(Stored data entries)
::::
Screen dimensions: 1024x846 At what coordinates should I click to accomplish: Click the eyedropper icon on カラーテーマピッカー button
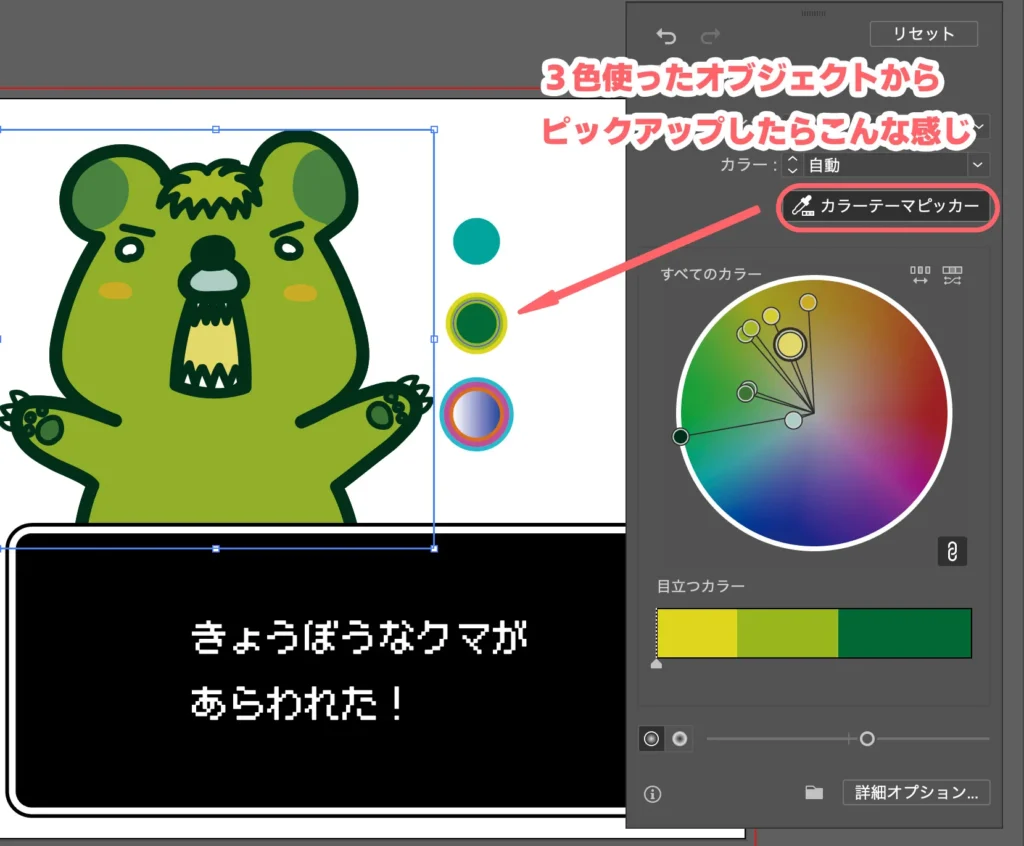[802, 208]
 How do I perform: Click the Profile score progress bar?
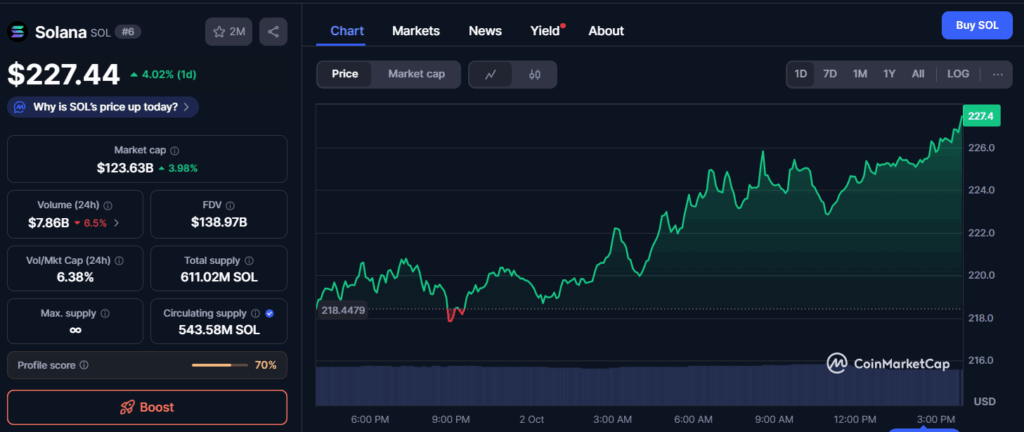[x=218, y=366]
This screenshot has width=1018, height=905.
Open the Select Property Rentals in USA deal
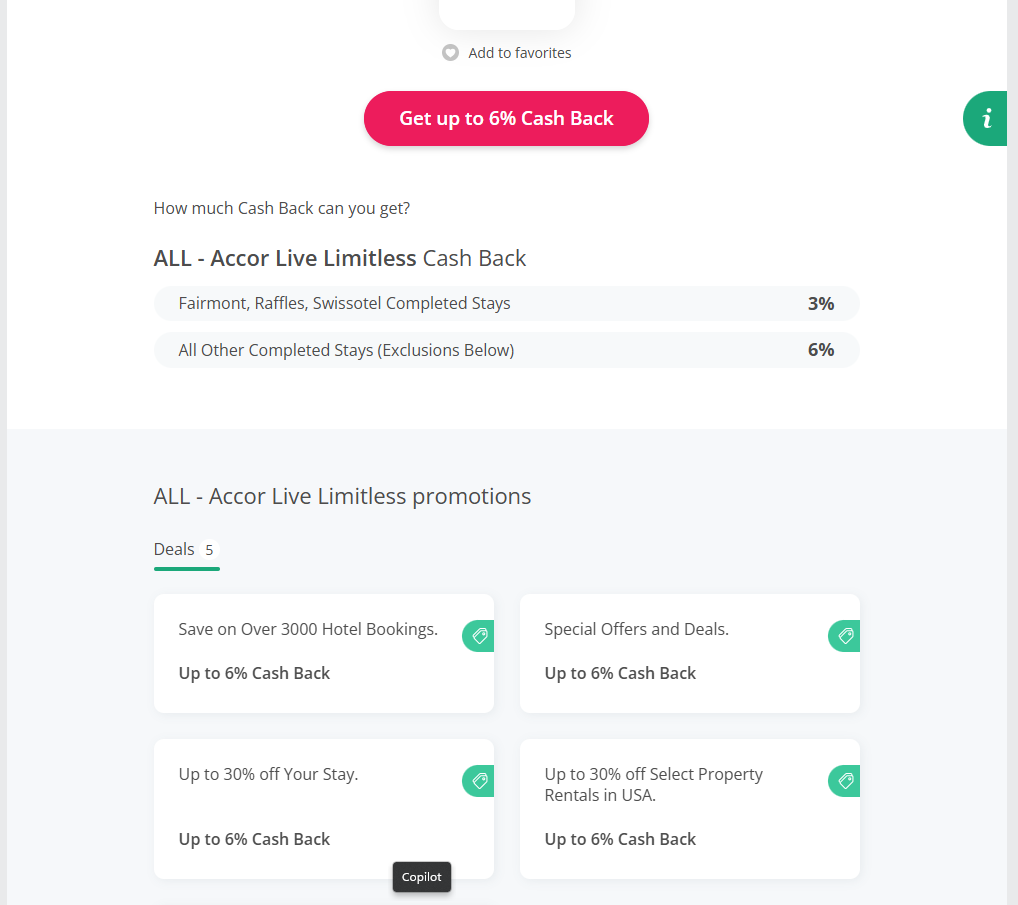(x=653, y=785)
::::
Output all the data above verbatim, leaving out images.

▸ Exercise solution
Screen dimensions: 1024x846 At what coordinates should I click to accomplish: Click the eyedropper icon on カラーテーマピッカー button
[802, 208]
 How do I perform: Click the Profile score progress bar?
[x=218, y=366]
This screenshot has width=1018, height=905.
Open the Select Property Rentals in USA deal
(x=653, y=785)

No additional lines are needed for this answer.